At the present time, the pathogenetic mechanism of the syndrome is unknown. The lack of any visible injury makes hard to support the diagnosis of frostbite, trench foot or trauma. The clinical features of the pain point toward the neuropathic origin of the disorder, which is further supported by the patients clinical improvement with carbamazepine, a drug which blocks sodium channels. The fact that the syndrome is only seen in the lower extremities points out to some factor related to the longer axons. The pressure neuropathy, as suggested in the first paragraph, can not be excluded as a trigger or worsening factor, but the different circumstances of the presentation and the lack of motor or propioceptive affectation points out to small fiber polyneuropathy.
This small fiber polyneuropathy reminds the ABC syndrome (Angry Backfiring C-nociceptor), erythromelalgia or erythralgia, characterized by a warm, red limb which is hyperalgesic to heat (Cline et al, 1989; Culp et al, 1989; Campero et al, 1996; Layzer, 2001). Microvascular arteriovenous shunting and/or changes in the threshold for pain of the unmyelinated C polymodal nociceptors have been shown to play a role in the pathogenetic mechanism of this condition (Yarnitsky, 1990; Mork, 2000). On the other hand, the syndrome has been associated to different disorders including among others diabetes mellitus, metabolic or nutritional deficiencies, hematologic diseases, amyloidosis, intoxications, AIDS, and infection. All the common causes of this type of polyneuropathies must be considered, but most of these factors can be easily excluded in young healthy mountaineers. It should be noted that the majority of small caliber nerve fiber polyneuropathies are of unknown cause.

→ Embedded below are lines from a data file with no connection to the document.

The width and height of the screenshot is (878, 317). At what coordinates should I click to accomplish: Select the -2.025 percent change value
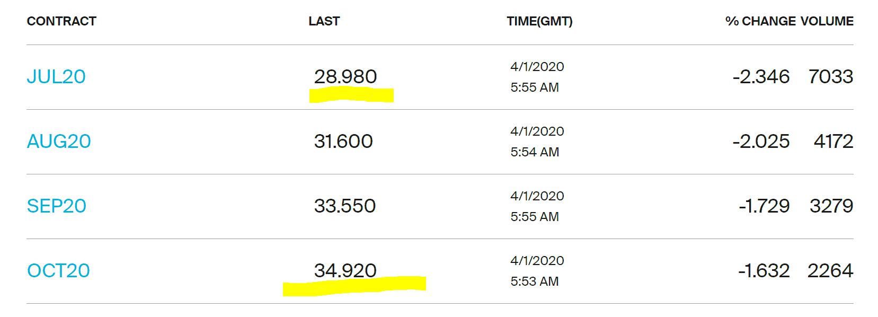click(761, 142)
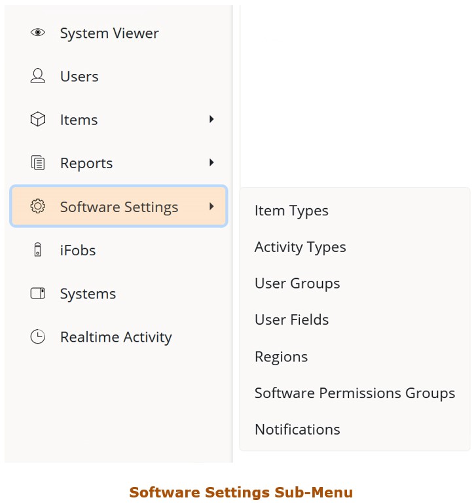Click the Systems cabinet icon
This screenshot has height=504, width=476.
point(38,293)
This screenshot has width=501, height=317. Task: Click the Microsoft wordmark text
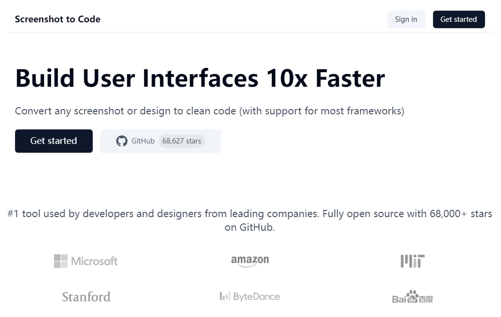[94, 261]
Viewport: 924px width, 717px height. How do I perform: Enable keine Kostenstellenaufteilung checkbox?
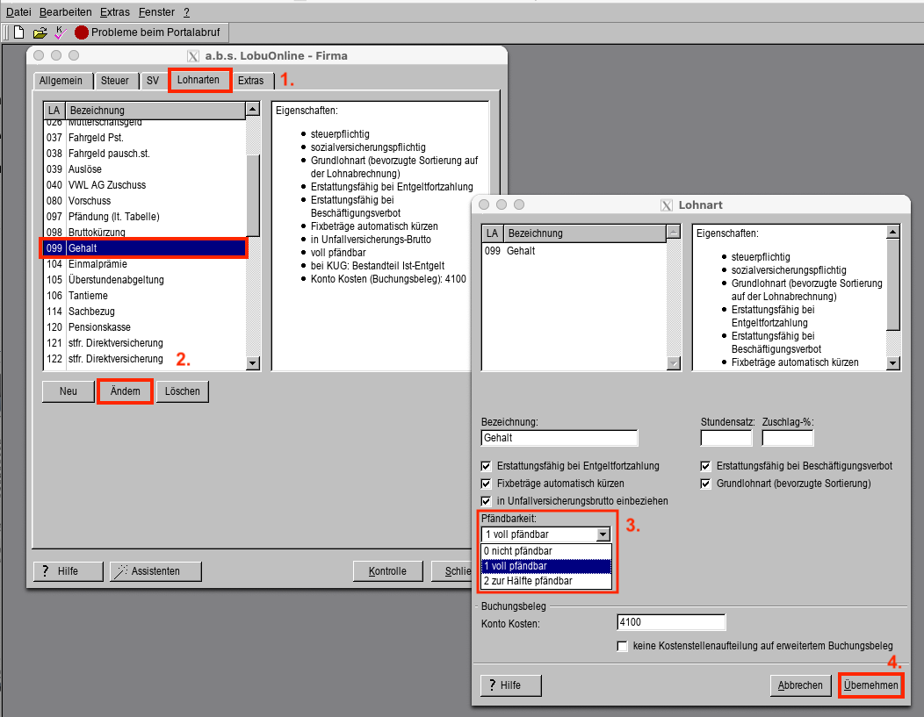[623, 647]
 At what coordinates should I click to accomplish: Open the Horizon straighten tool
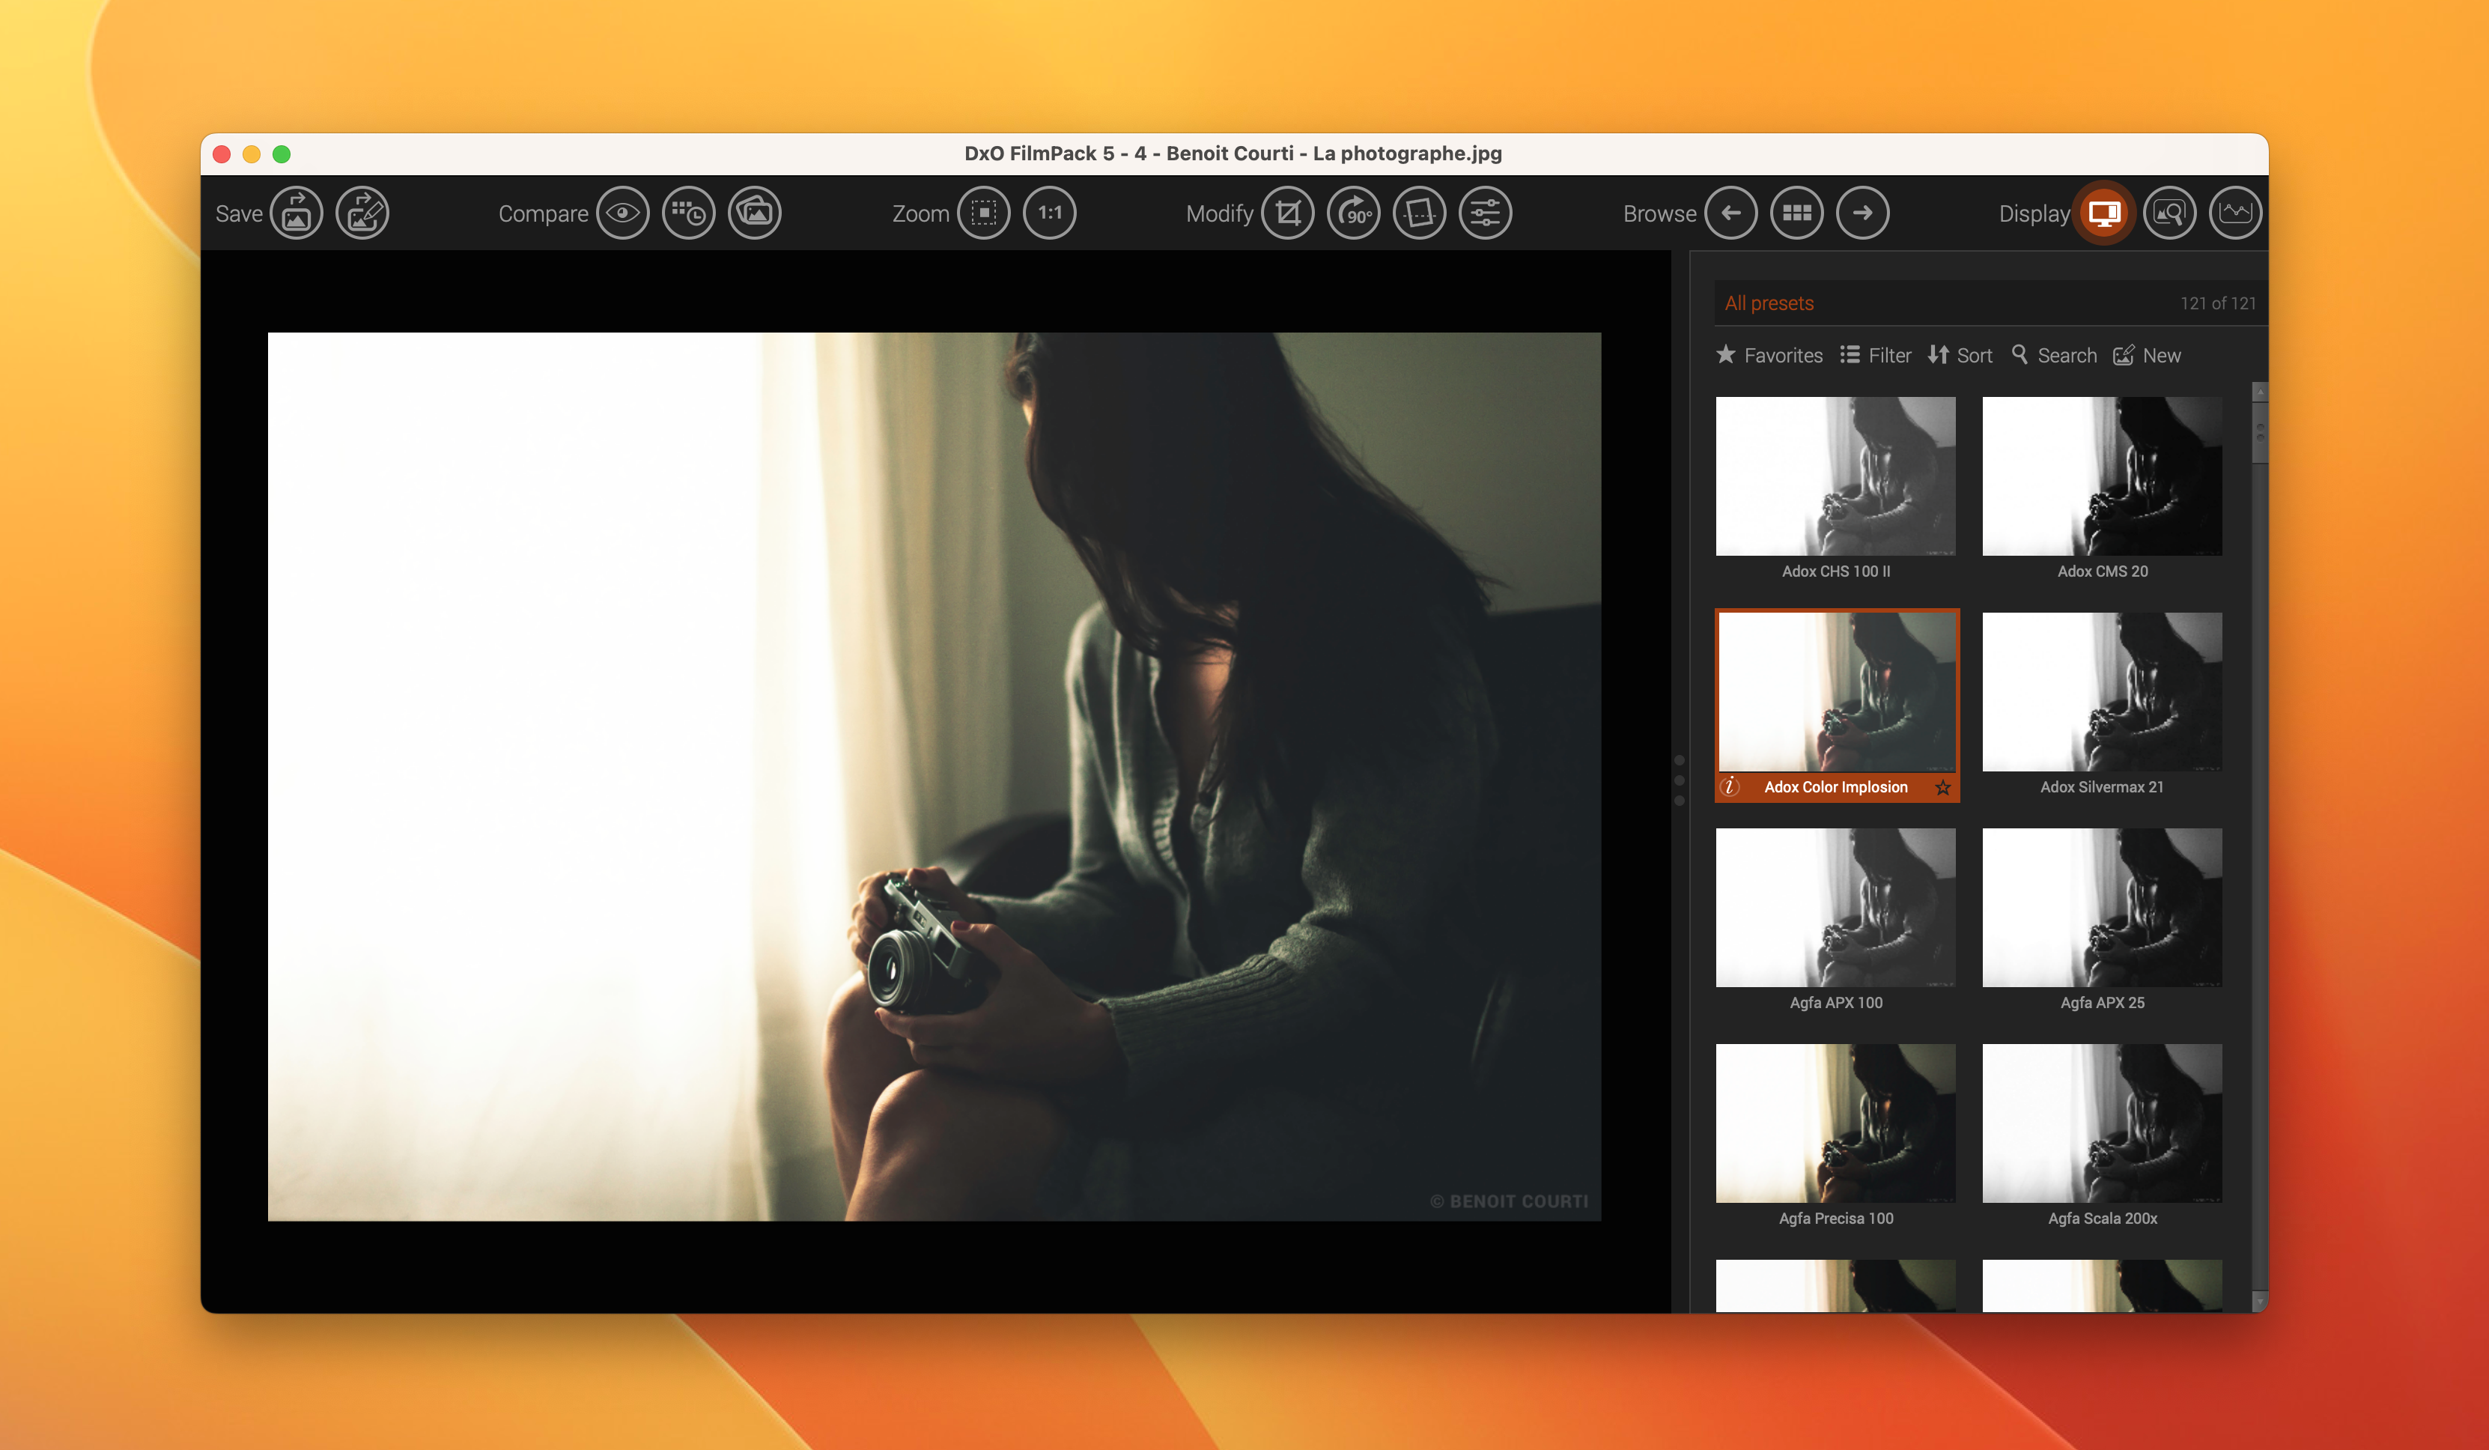point(1419,213)
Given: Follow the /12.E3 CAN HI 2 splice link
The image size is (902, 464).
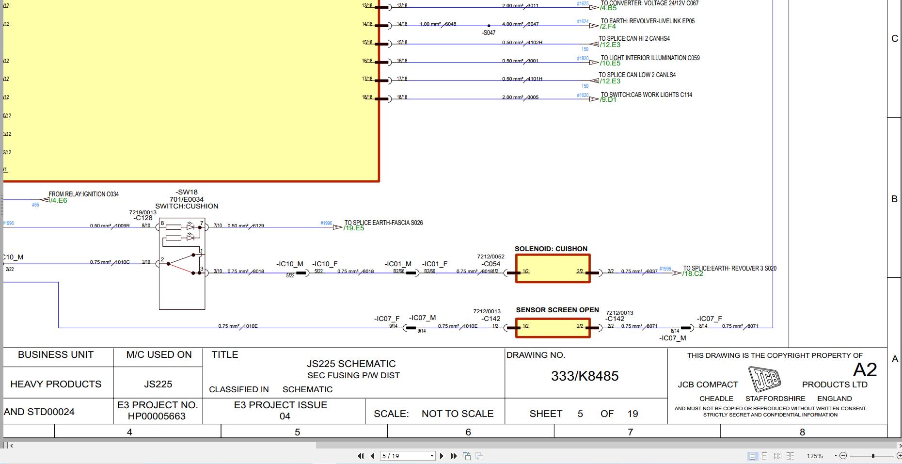Looking at the screenshot, I should point(610,44).
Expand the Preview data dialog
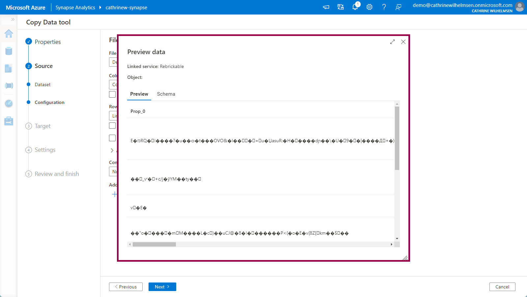 click(392, 42)
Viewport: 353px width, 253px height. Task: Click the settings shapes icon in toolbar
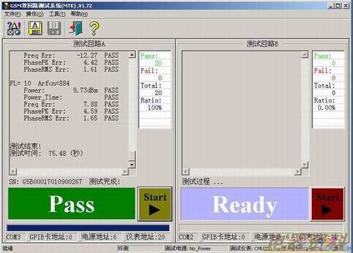coord(14,28)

The etiology of this disorder should probably be sought among metabolic or nutritional problems, cold or altitude effects, perhaps worsened by hemoconcentration, local pressure or other factors. If nutrition, altitude or pressure were the unique etiology of the dysfunction, it would be expected for the symptoms to appear during the stay at high altitude. But in all cases symptoms appeared during or few hours after the descent. This fact suggests that some factors, maybe cold, might mask the appearance of symptoms at high altitude, since patients referred pain relief in contact with cold. The syndrome classification of these patients is essential in order to define the pathophysiology and to lead to a correct prevention and treatment. But, if the etiology is unknown and the cause no longer acts, the treatment can only be symptomatic. In the case here reported, the main symptom was neuropathic pain that responded to treatment with carbamazepine. Diagnosis on the field is based on clinical features, but specific diagnostic techniques for assessing small caliber nerve fiber neuropathy are required to confirm the diagnosis because, in these patients, results of standard tests are usually unrevealing.